AVANT-PROPOS.
A OCÉANUS.
Il y a plusieurs années que j'écrivis à Paula, cette femme si illustre par sa vertu entre toutes celles de son sexe, pour la consoler de l'extrême déplaisir qu'elle venait de recevoir de la perte de Blesilla ; il y a quatre ans que j'employai tous les efforts de mon esprit pour faire l'épitaphe de Népotien, que j'envoyai à l'évêque Héliodore; et il y a environ deux ans que j'écrivis une petite lettre à mon cher ami Pammaque sur la mort si soudaine de Pauline, ayant honte de faire un plus long discours à un homme très éloquent, et de lui représenter des choses qu'il pouvait trouver en lui-même, ce qui n'aurait pas tant été consoler mon ami que, par une sotte vanité, vouloir instruire un homme accompli en toutes sortes de perfections.
Maintenant, mon fils Océanus, vous m'engagez dans un ouvrage à quoi mon devoir m'engageait déjà et auquel je suis assez porté de moi-même, qui est de donner un jour tout nouveau à une matière qui n'est plus nouvelle, en représentant dans leur éclat et dans leur lustre tant de vertus qui peuvent passer pour nouvelles en ce qu'elles sont extraordinaires; car dans ces autres consolations je n'avais qu'à soulager l'affliction d'une mère, la tristesse d'un oncle et la douleur d'un mari; et, selon la diversité des personnes, chercher divers remèdes dans l'Ecriture sainte; mais aujourd'hui vous me donnez pour sujet Fabiola, la gloire des chrétiens, l'étonnement des idolâtres, le regret des pauvres et la consolation des solitaires.
Quoi que je veuille louer d'abord, ce semblera peu de chose en comparaison de ce que je dirai ensuite, puisque si je parle de ses jeûnes, ses aumônes sont plus considérables; si j'exalte son humilité, l'ardeur de sa foi la surpasse; et si je dis qu'elle a aimé la bassesse et que, pour condamner la vanité des robes de soie, elle a voulu être vêtue comme les moindres d'entre le peuple et comme les esclaves, c'est beaucoup plus d'avoir renoncé à l'affection des ornements qu'aux ornements mêmes, parce qu'il est plus difficile de nous dépouiller de notre orgueil que de nous passer d'or et de pierreries.

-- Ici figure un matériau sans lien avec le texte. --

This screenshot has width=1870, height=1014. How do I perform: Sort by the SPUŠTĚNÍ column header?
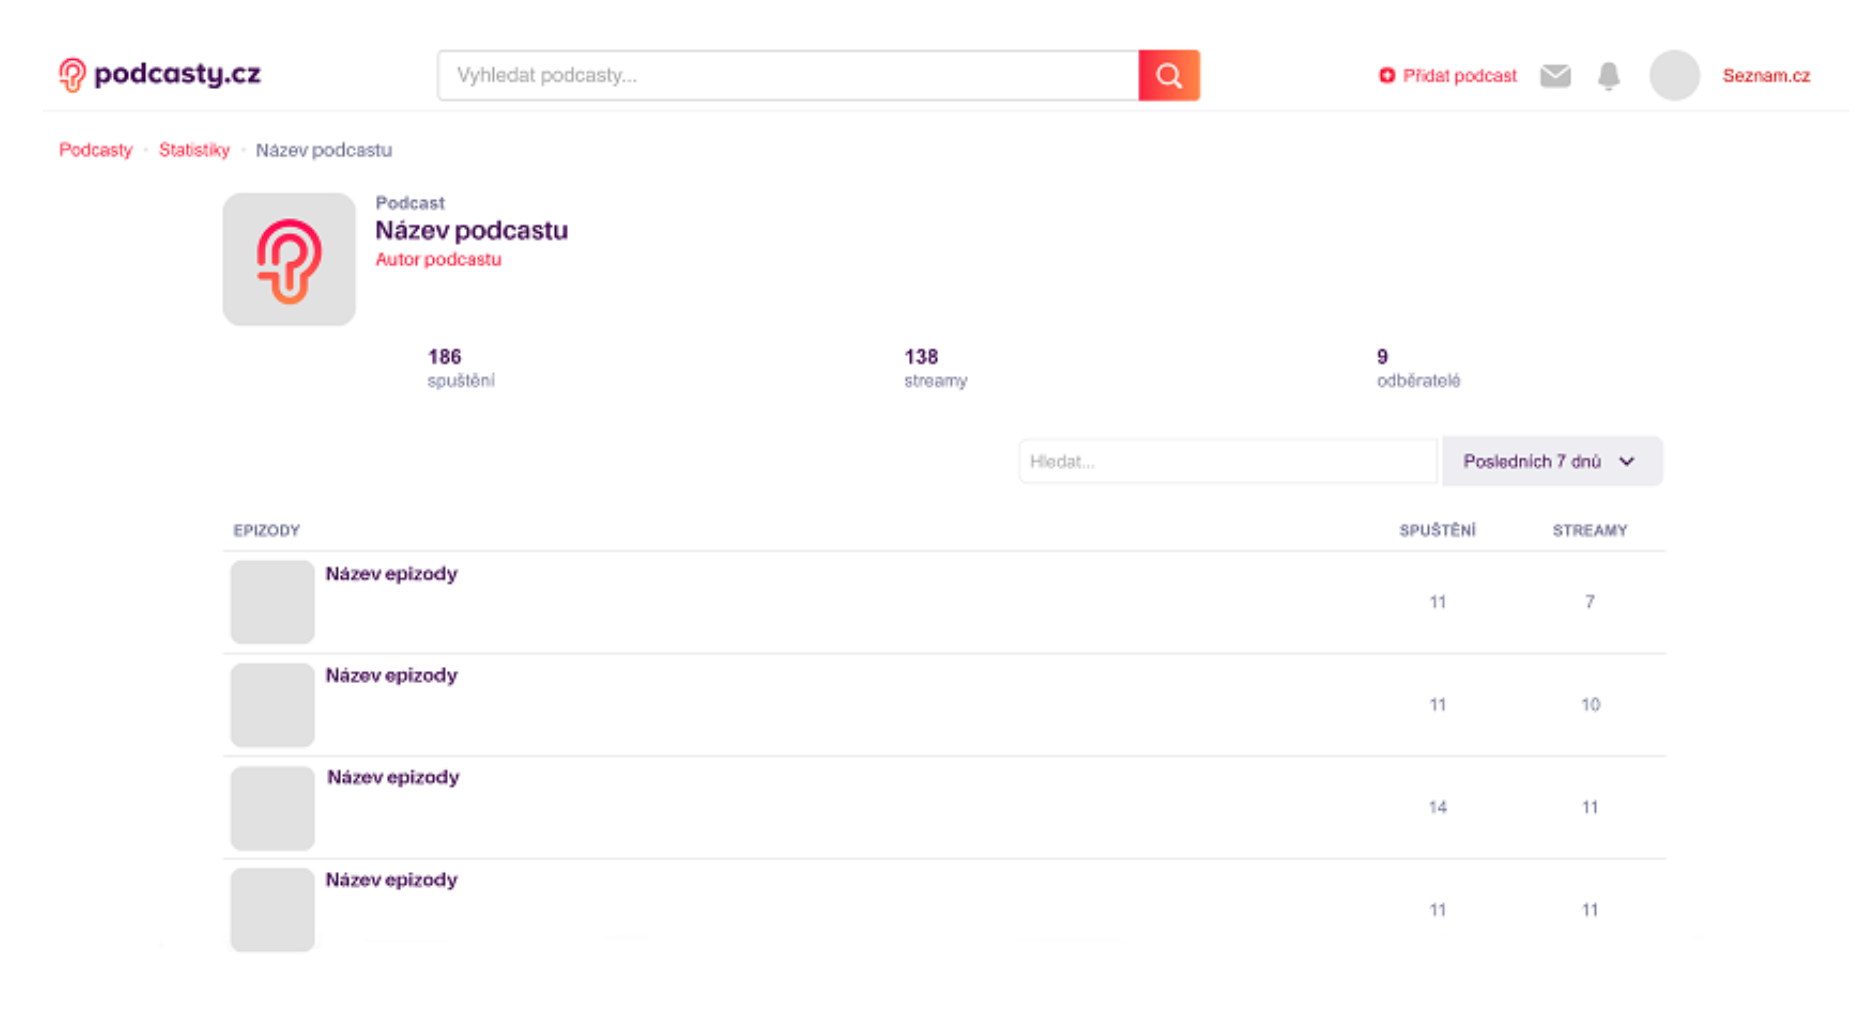[1437, 530]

Après les avoir quittées nous sommes quelquefois enflammés de présomption en portant des habits sales et déchirés qui nous sont fort honorables, et nous faisons parade d'une pauvreté que nous vendons pour le prix des applaudissements populaires; au lieu qu'une vertu cachée, et qui n'a pour consolation que le secret de notre propre conscience, ne regarde que Dieu seul comme son juge.

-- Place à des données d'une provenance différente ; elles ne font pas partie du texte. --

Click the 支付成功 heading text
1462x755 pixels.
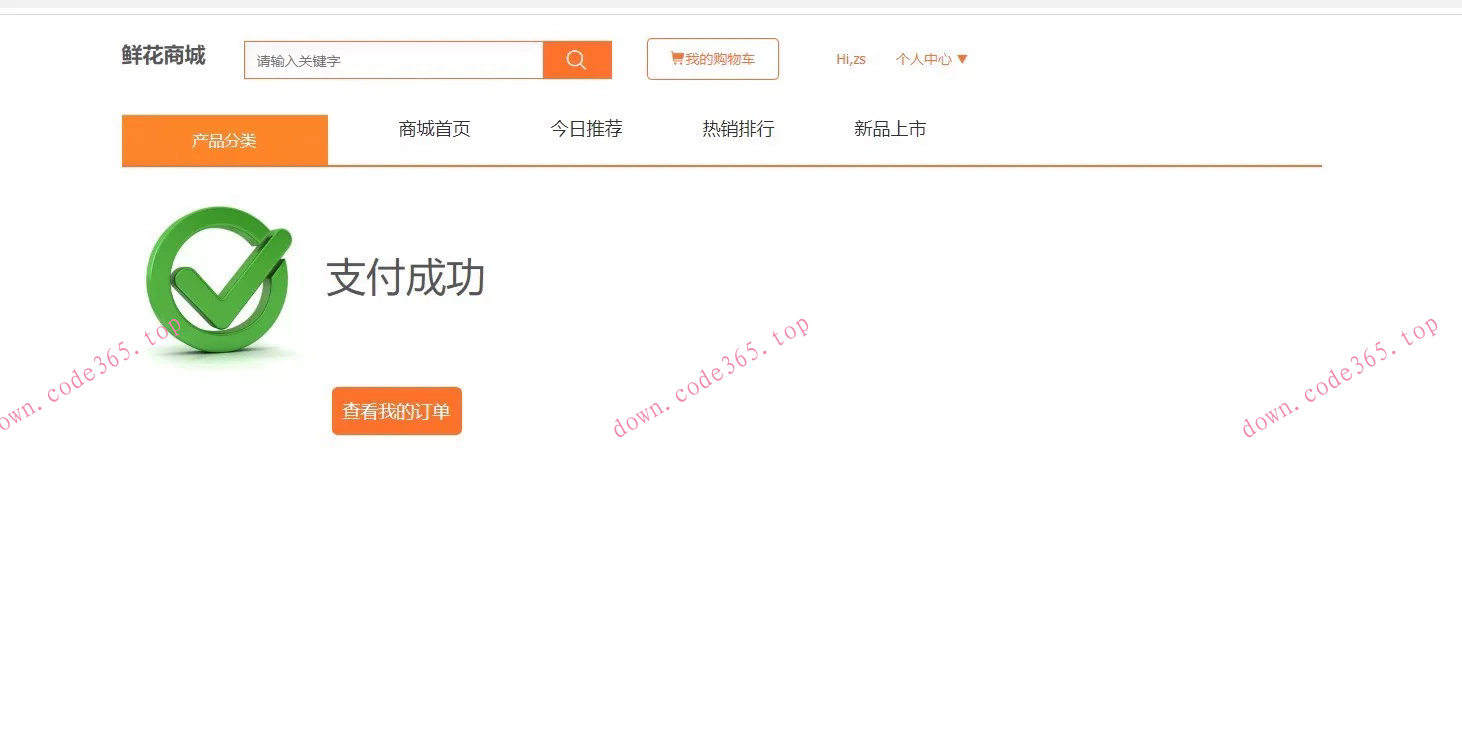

Il faut donc que j'élève la vertu de Fabiola par des louanges tout extraordinaires, et que, laissant l'ordre dont les orateurs se servent, je prenne le sujet de mon discours des commencements de sa confession et de sa pénitence. Quelque autre, se souvenant de ce qu'il a vu dans le poète, représenterait ici ce Fabius Maximus
Qui par les grands succès d'une valeur prudente soutint, seul des Romains la gloire chancelante, et toute cette illustre race des Fabiens; il dirait quels ont été leurs combats, il raconterait leurs batailles, et vanterait la grandeur de Fabiola en montrant qu'elle. a tiré sa naissance d'une. si longue suite d'aïeux et d'une tige si noble et si éclatante, afin défaire voir dans le tronc des preuves de la grandeur qu'il ne pourrait trouver dans les branches; mais quant à moi, qui ai tant d'amour pour l'étable de Bethléem et pour la crèche de notre Sauveur, où la Vierge-mère donna aux hommes un Dieu-enfant, je chercherai toute la gloire d'une servante de Jésus-Christ, non dans les ornements et les avantages que les histoires anciennes lui peuvent donner, mais dans l'humilité qu'elle a apprise et pratiquée dans l'Eglise.